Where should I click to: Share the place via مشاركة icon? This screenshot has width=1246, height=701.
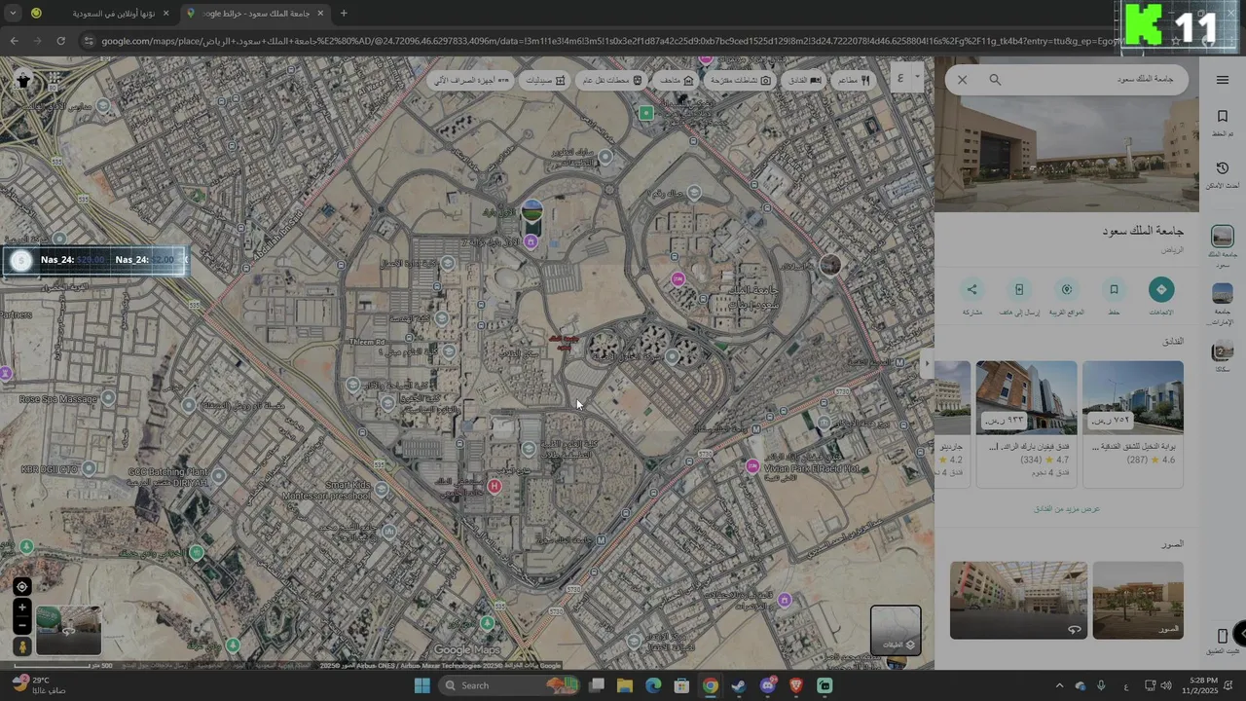coord(971,289)
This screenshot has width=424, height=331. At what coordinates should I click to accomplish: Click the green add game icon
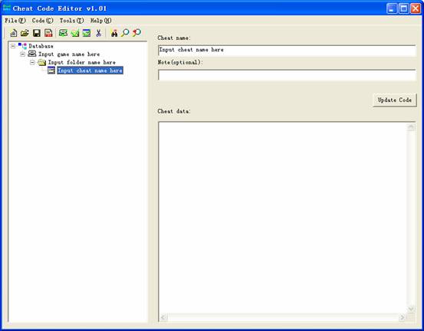[x=63, y=33]
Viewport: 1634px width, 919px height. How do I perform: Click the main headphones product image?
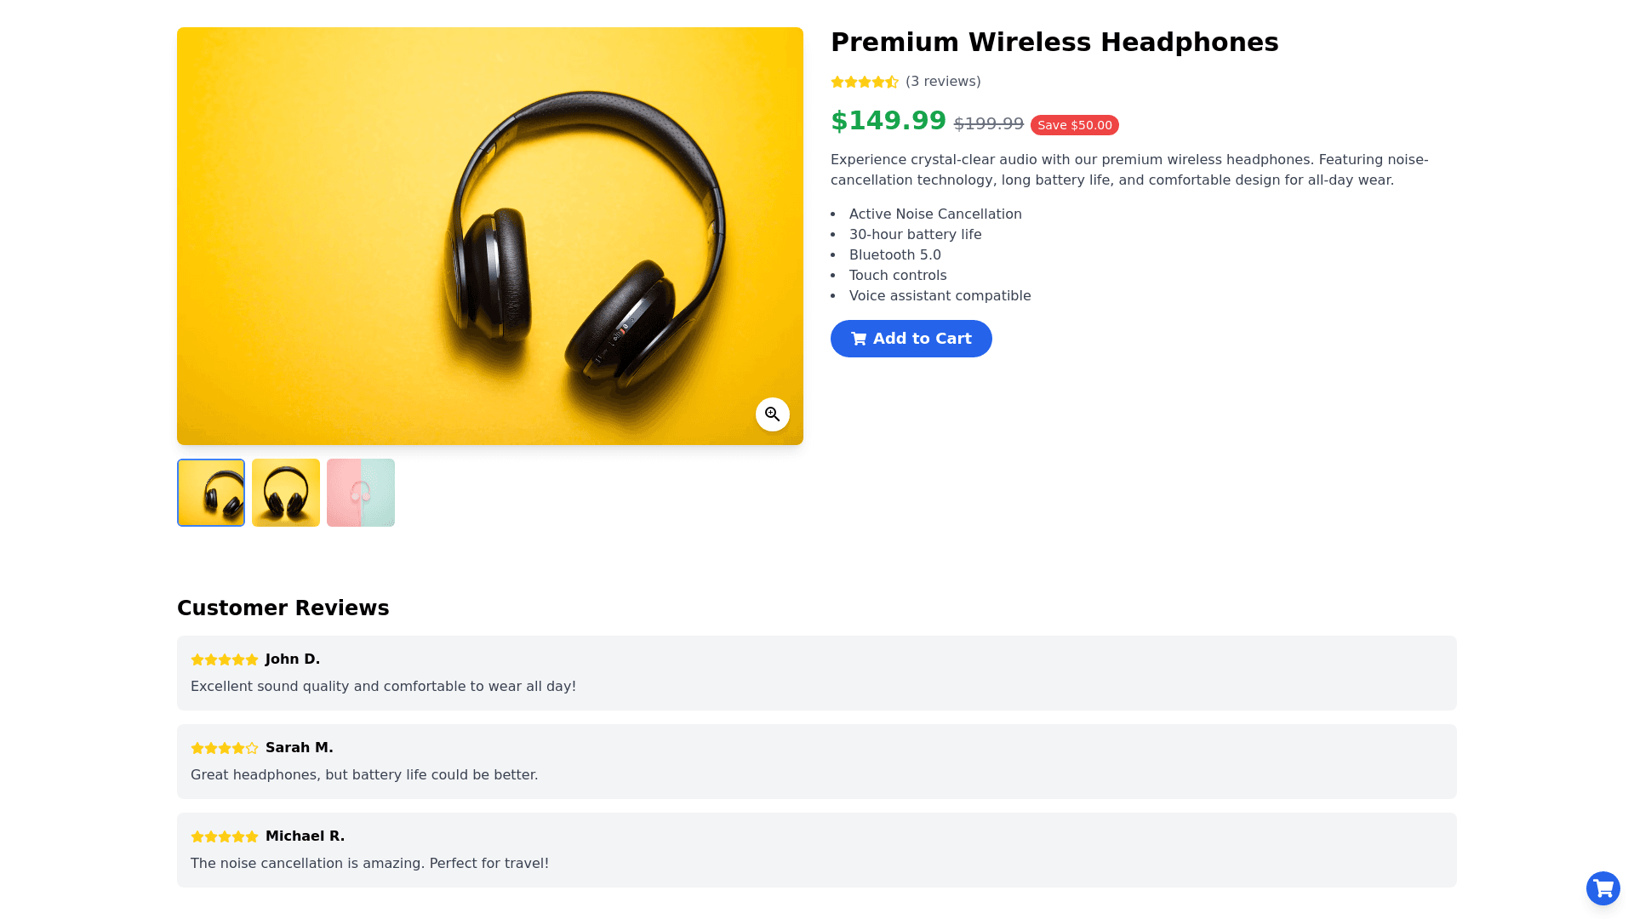490,236
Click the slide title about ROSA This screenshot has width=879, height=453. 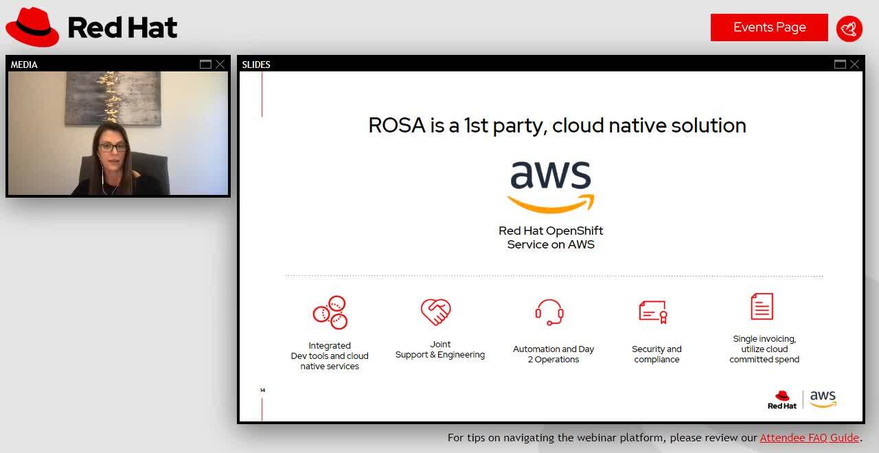(x=557, y=126)
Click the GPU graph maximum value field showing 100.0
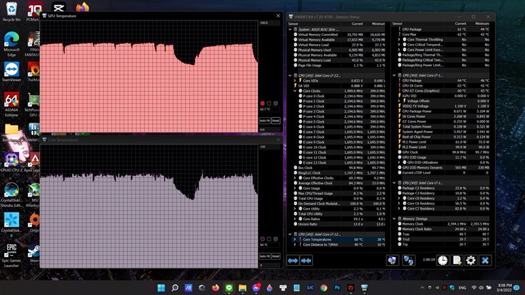Image resolution: width=525 pixels, height=295 pixels. coord(268,23)
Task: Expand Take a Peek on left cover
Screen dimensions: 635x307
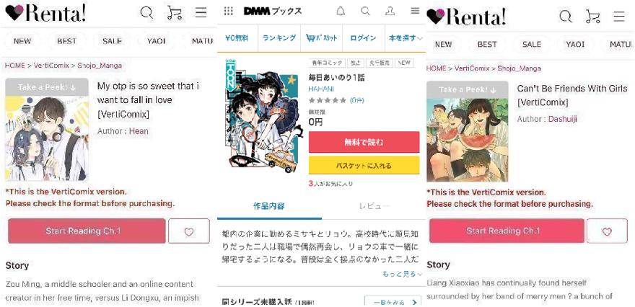Action: 47,87
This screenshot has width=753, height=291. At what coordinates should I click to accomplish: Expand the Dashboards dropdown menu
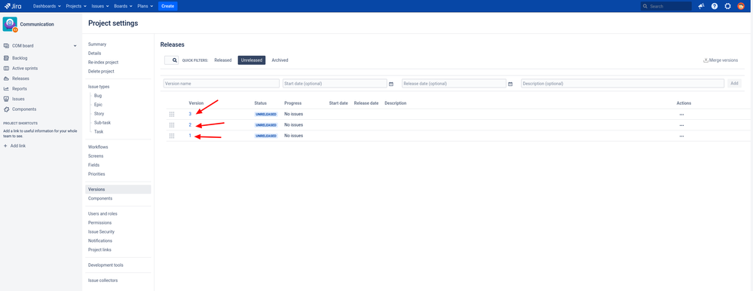point(47,6)
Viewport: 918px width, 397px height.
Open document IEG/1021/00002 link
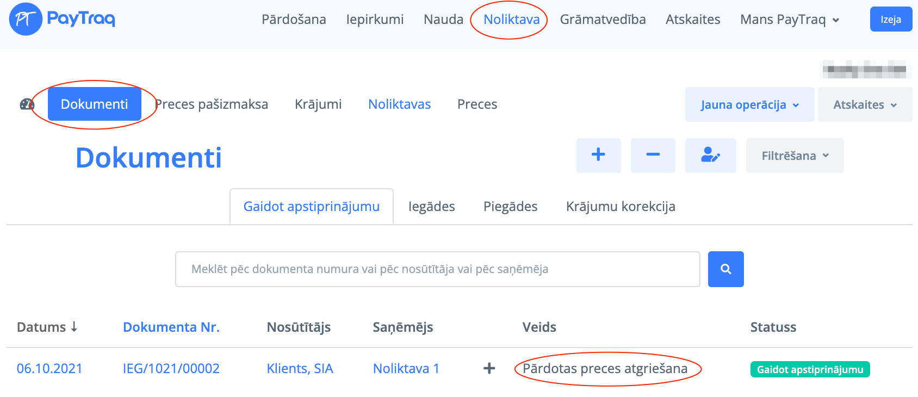tap(171, 369)
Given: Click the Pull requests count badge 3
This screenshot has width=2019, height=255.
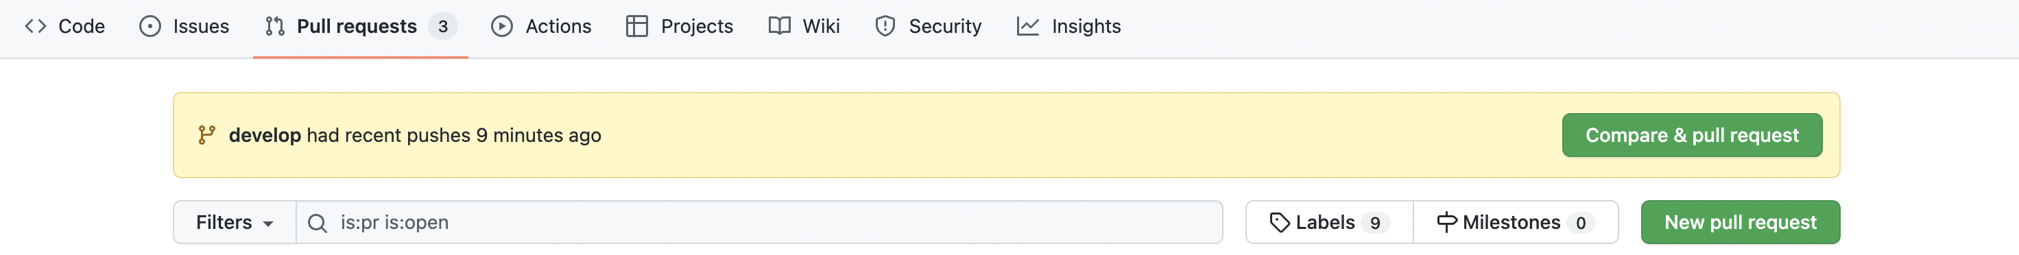Looking at the screenshot, I should [443, 27].
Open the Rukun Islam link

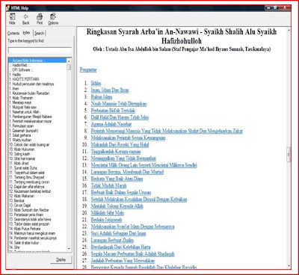coord(102,97)
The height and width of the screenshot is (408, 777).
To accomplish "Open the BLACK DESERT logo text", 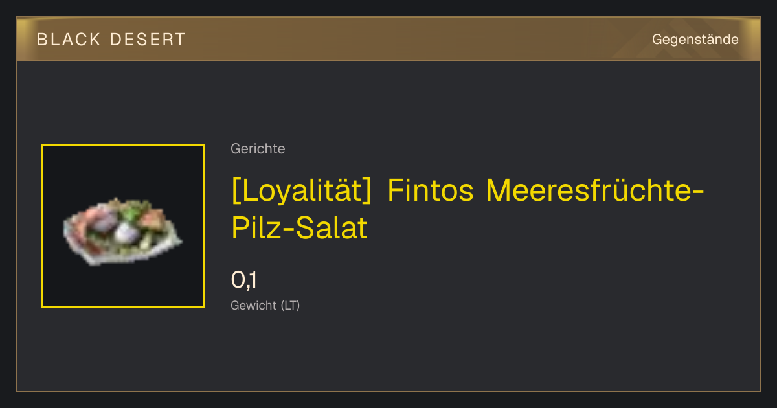I will pyautogui.click(x=111, y=40).
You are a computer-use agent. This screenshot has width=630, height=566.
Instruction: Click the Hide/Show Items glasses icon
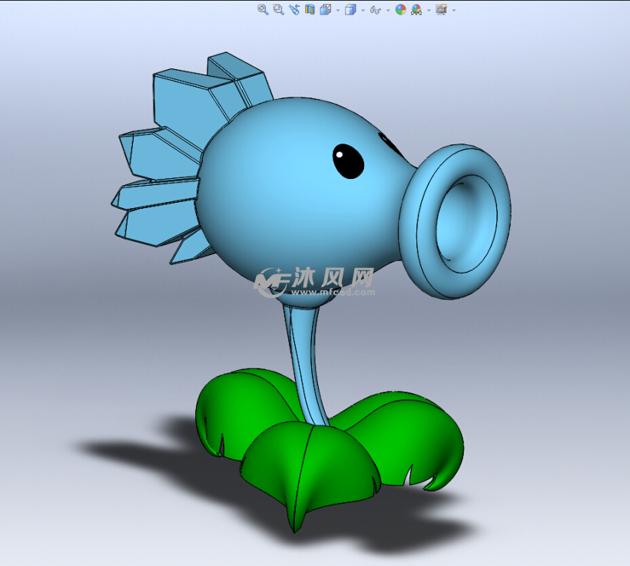(375, 10)
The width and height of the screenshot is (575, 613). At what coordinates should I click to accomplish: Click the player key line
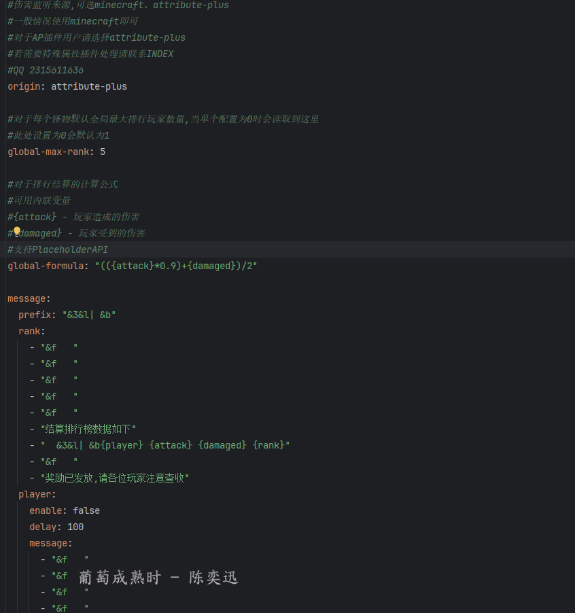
-.-.-
= WHAT YOU HAVE TO DO =
Give again the stretch of lines above from the one with "Viewport: 918px width, 397px height." through the one with "The height and", both ends kept, and copy no pictures.

= TASK RESULT =
Viewport: 918px width, 397px height.
Open document IEG/1021/00002 link
tap(171, 369)
Given: Click the Pull requests count badge 3
This screenshot has width=2019, height=255.
Looking at the screenshot, I should [443, 27].
Open the Rukun Islam link

coord(102,97)
The height and width of the screenshot is (408, 777).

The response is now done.